Financially, it will be a big hit for quite a few years, and you’ll be a peon. But there is joy in starting over, in being brave, in doing the thing which seems to have been in your heart for a long time. Maybe you should listen to your dad. He loves you.
Forty more years of a career…it might as well be the right one. What is it that you are not getting out of your current career? Perhaps becoming a physician won’t fill that hole. Perhaps you’re looking for something else. But if becoming a doctor IS your thing, if you don’t try now will you keep the post-bacc application in your desk drawer and send it in again ten years from now?
As for focusing on imaginary children and a husband—it’s a moot point. Besides, maybe Prince Charming is at the post-bacc…
I really believe that, deep down, only you know what is the right answer for you. And that if you are honest with yourself, you know. Also, if you’re truly not sure what to do, is there much harm in waiting until you are?
Overthemoon - Thanks for your advice. As for your question, what are you afraid of…I’m afriad of failure, losing my past credentials, never having a family, etc. And although, I’ve only had a short span of life compared to others, I understand at the end of one’s life, it’s the people you’ve touched, and your relationships that matter most, and that will carrying on when you’re no longer present. Ideally, I know being a doctor will be an incredible career that will allow me to touch people’s lives, but I don’t want it to prevent me from developing relationships or take a toll on those I already love.

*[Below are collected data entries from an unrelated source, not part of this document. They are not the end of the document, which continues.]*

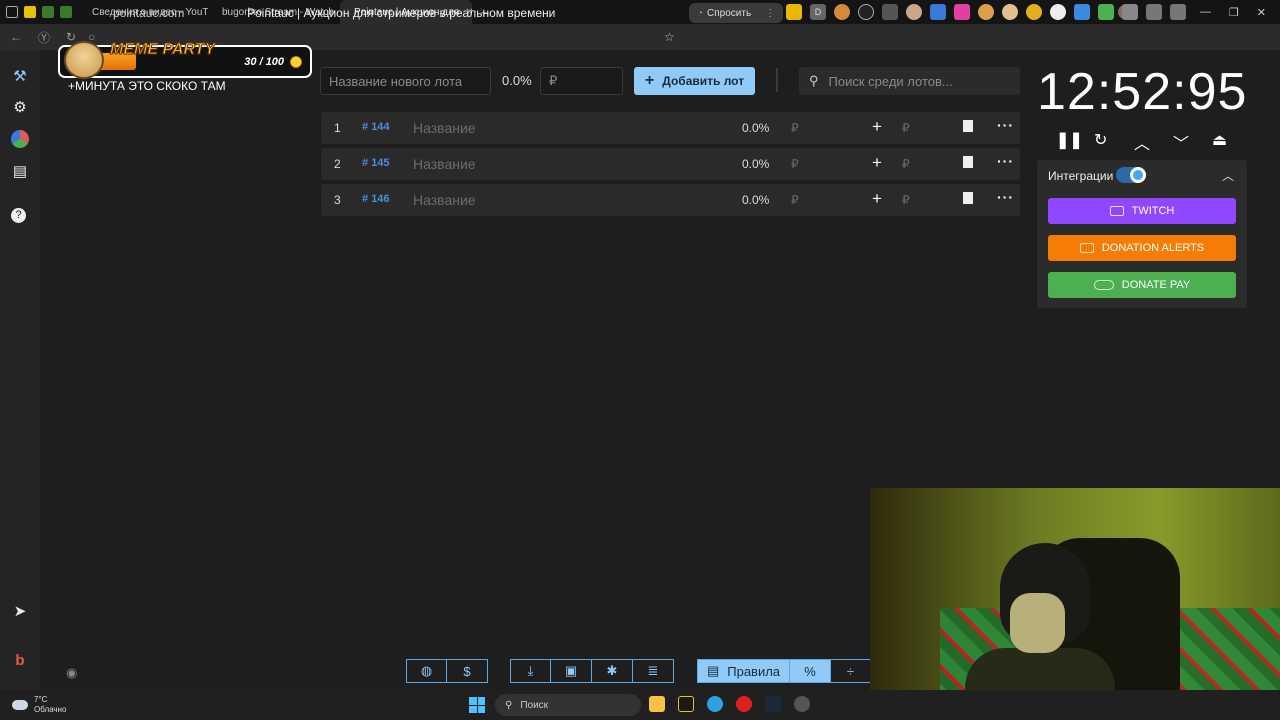 The image size is (1280, 720). I want to click on lot-percent: 0.0%, so click(756, 128).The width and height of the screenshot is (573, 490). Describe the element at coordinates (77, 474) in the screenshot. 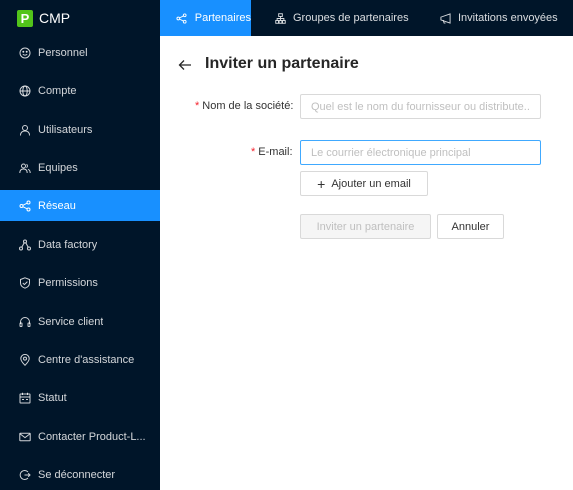

I see `sidebar-item-label: Se déconnecter` at that location.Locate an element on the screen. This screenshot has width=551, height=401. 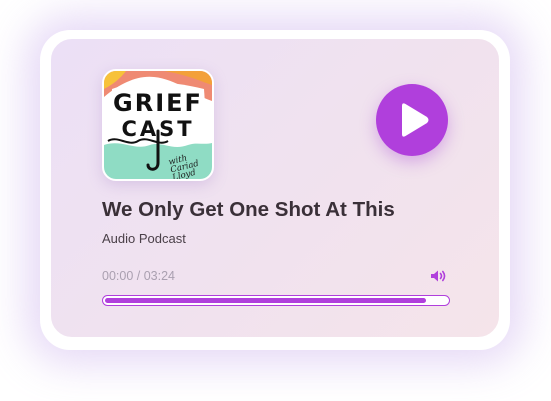
progress-fill is located at coordinates (266, 300).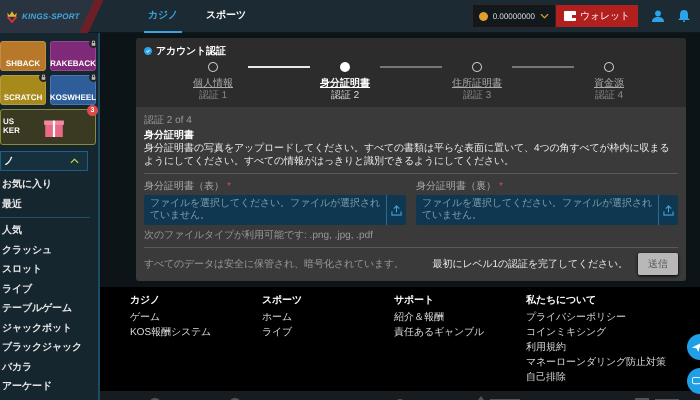 Image resolution: width=700 pixels, height=400 pixels. What do you see at coordinates (73, 90) in the screenshot?
I see `promo-tile: KOSWHEEL` at bounding box center [73, 90].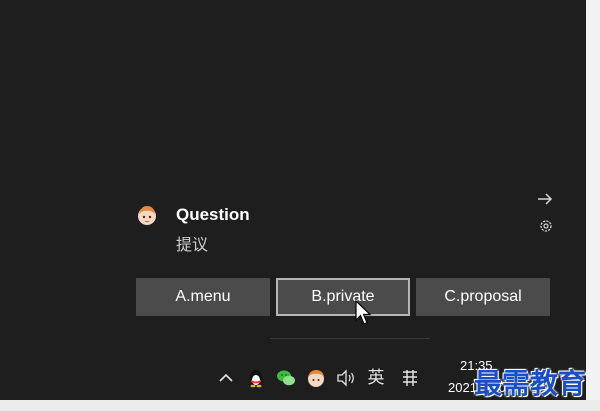  I want to click on ime-mode-icon, so click(410, 378).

As for waiting, time is ticking in my opinion. I’m 27 and by the time I end, I’ll be 37…which is already older than I would like to be.
Long story short, I am going in circles with this decision, and if that’s the case maybe it’s not right. Afterall, if it was, couldn’t I be super excited and ready to take on that plunge?
I have only recently finalized the decision to persue medicine and take the steps towards that path myself, but would to say just one thing. The most important decisions are NEVER the easy ones to make. Fear in any big decision, especially one such as this, is comepletely natural. We are human beings. When we face uncertain circumstances we will always feel apprehension towards it, and generally second guess ourselves a thousand times. You see, in my humble opinion, it doesn’t matter which decision you make, it matters that its a decision you can both stick with and live with. In the end only you can decide whats right or wrong for you. A wise man once told me that “Indecision is the worst decision.”